● Assignment
Your task is to restate word for word the line containing "You are a GUI" and each line that follows it in the listing, and only those.
----- Listed entries -----
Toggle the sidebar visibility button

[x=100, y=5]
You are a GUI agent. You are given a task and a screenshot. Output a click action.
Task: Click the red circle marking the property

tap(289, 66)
-----
● Written solution
You are a GUI agent. You are given a task and a screenshot. Output a click action.
Task: Click the red circle marking the property

tap(289, 66)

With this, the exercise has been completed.